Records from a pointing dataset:
▼

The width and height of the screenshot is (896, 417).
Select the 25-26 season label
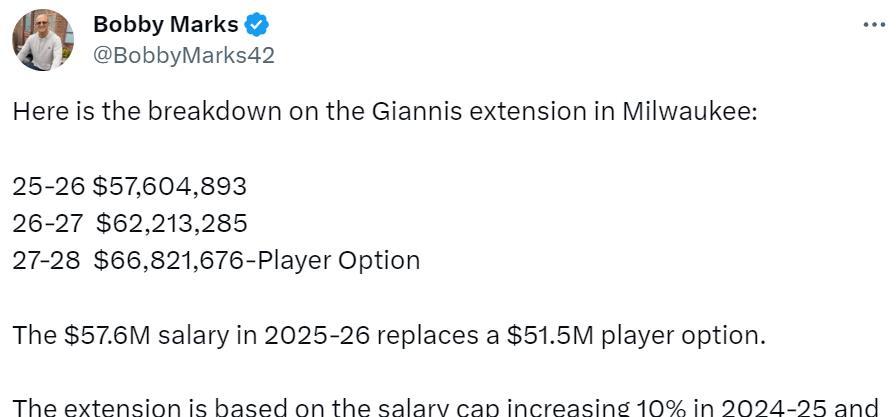(x=48, y=186)
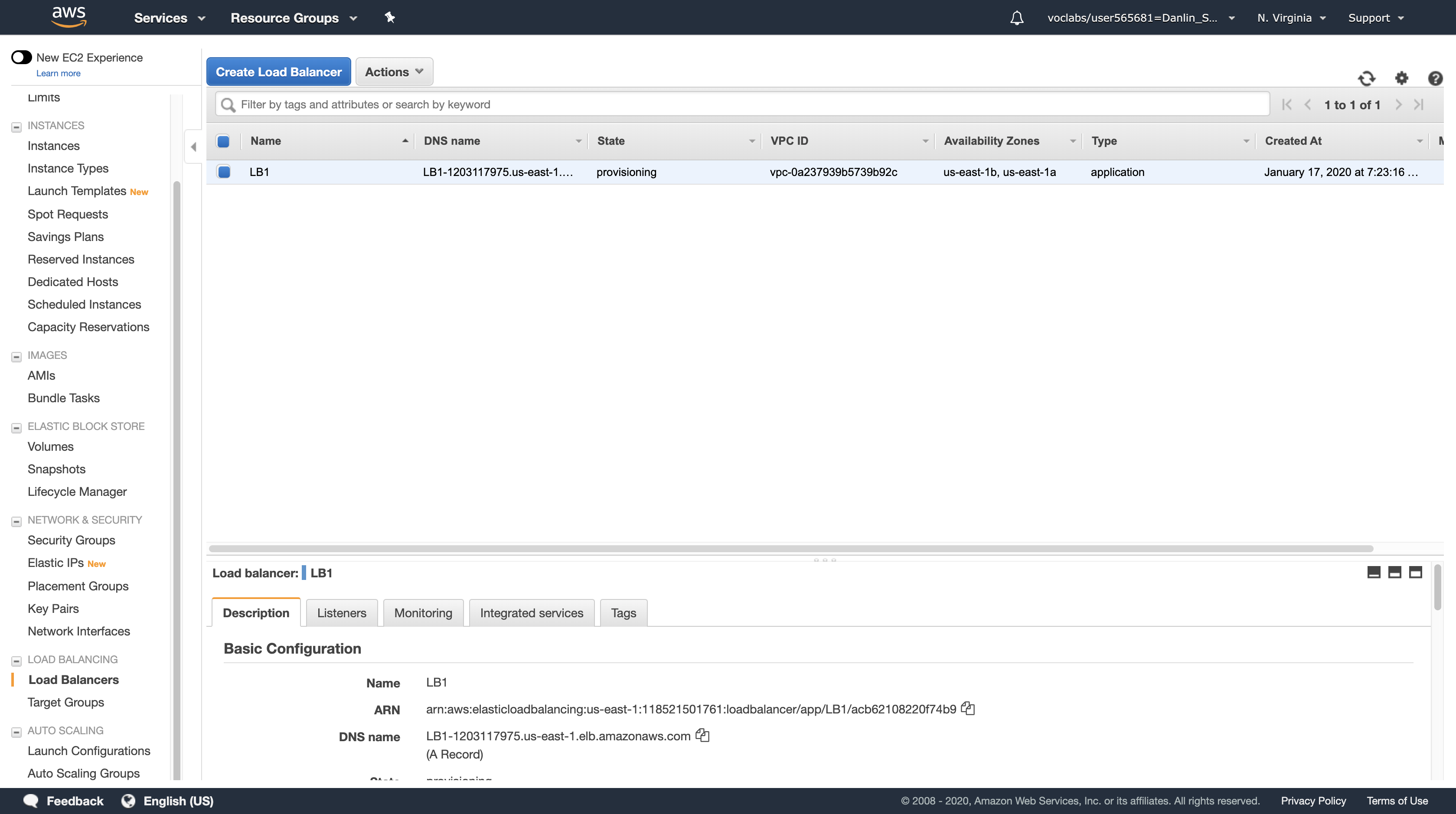Uncheck the LB1 row checkbox

[x=224, y=172]
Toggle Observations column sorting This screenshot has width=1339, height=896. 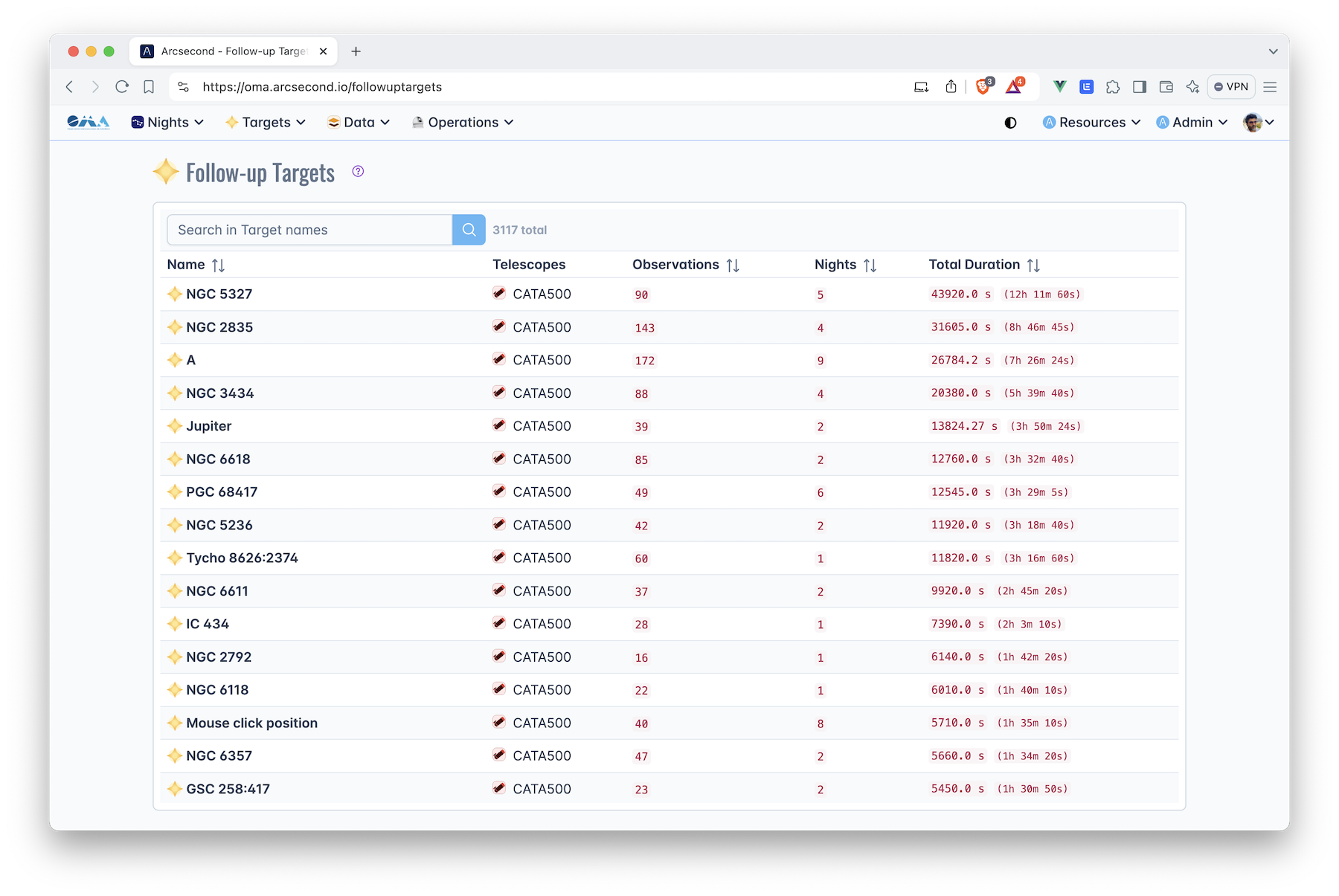(x=733, y=264)
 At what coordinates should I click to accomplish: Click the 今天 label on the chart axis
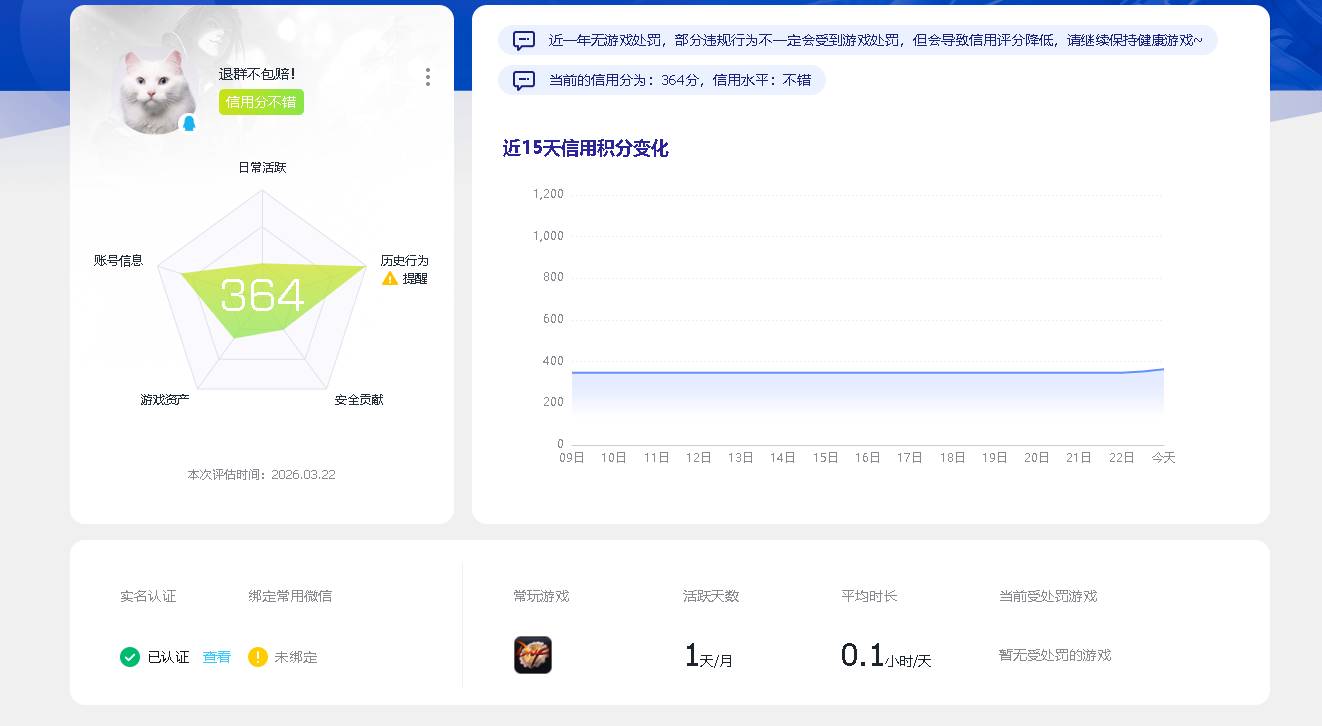1164,457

▲

Exercise directions:
Pick out and copy every line of the listing that contains the string "label". Case counts.

Task response:
Select the 25-26 season label
 At what coordinates should I click to accomplish: Click the 今天 label on the chart axis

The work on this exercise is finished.